→ **Teks yang Diberikan**

Aktifitas di Tempat Itikaf
Pembahasan Kelima
Aktifitas di Tempat I’tikaf
Mayoritas ahli fiqih membolehkan bagi orang yang sedang i’tikaf untuk melakukan aktifitas kebaikan apa saja yang bermanfaat untuk dirinya atau untuk orang lain.
Berikut beberapa pendapat ahli fiqih:
Zhahiriyah: Ibnu Hazm rahimahullah berkata:
Orang yang sedang i’tikaf boleh berbincang-bincang di dalam masjid selama perbincangan tersebut bukan perbincangan yang diharamkan. Atau mempelajari ilmu apa saja, ia boleh menjahit, menuntut hak, menyalin, jual beli, akad nikah dan lain-lain. Sebab i’tikaf adalah menetap dan apa saja yang ia lakukan di dalam masjid tidak keluar dari aktifitas i’tikaf.

→ **Rincian Tugas**
Dalam teks tentang i'tikaf, apa syarat dari Ibnu Hazm agar orang yang sedang i'tikaf boleh berbincang-bincang di dalam masjid?

→ **Data yang Diberikan**
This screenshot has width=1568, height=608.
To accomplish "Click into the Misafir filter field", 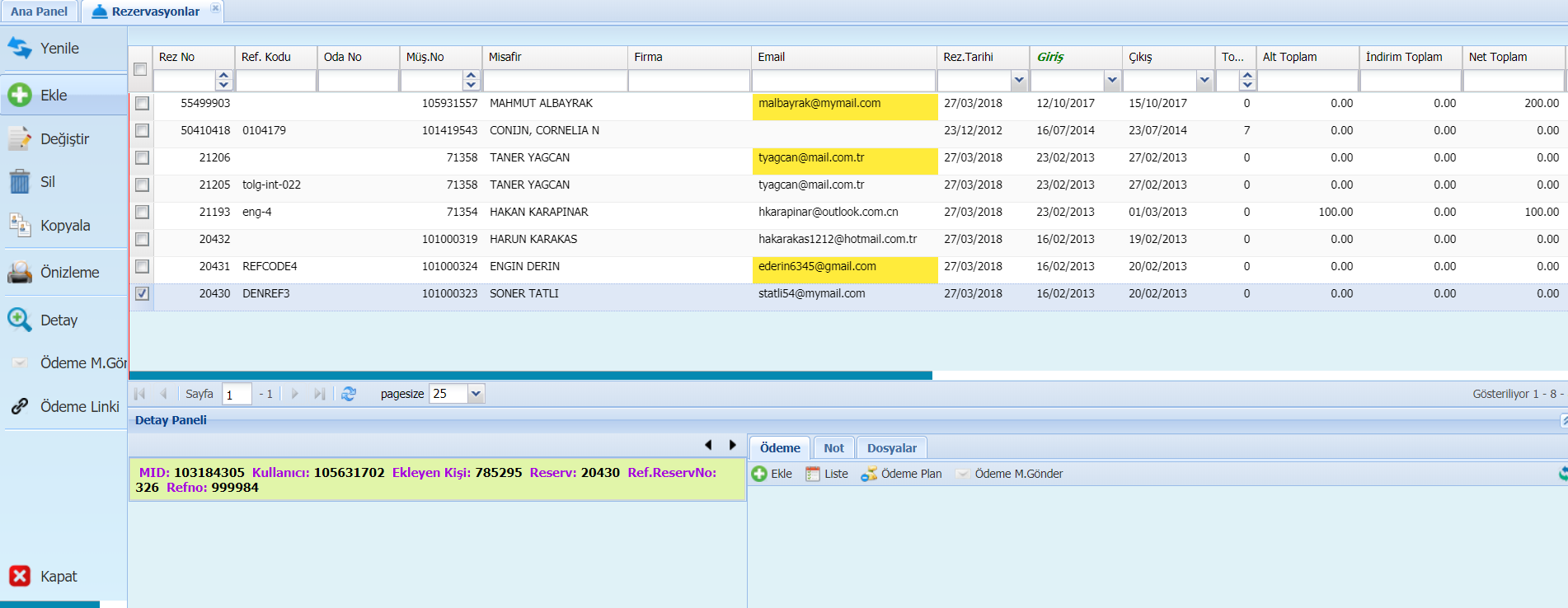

→ **Hasil Latihan**
Perbincangan tersebut bukan perbincangan yang diharamkan.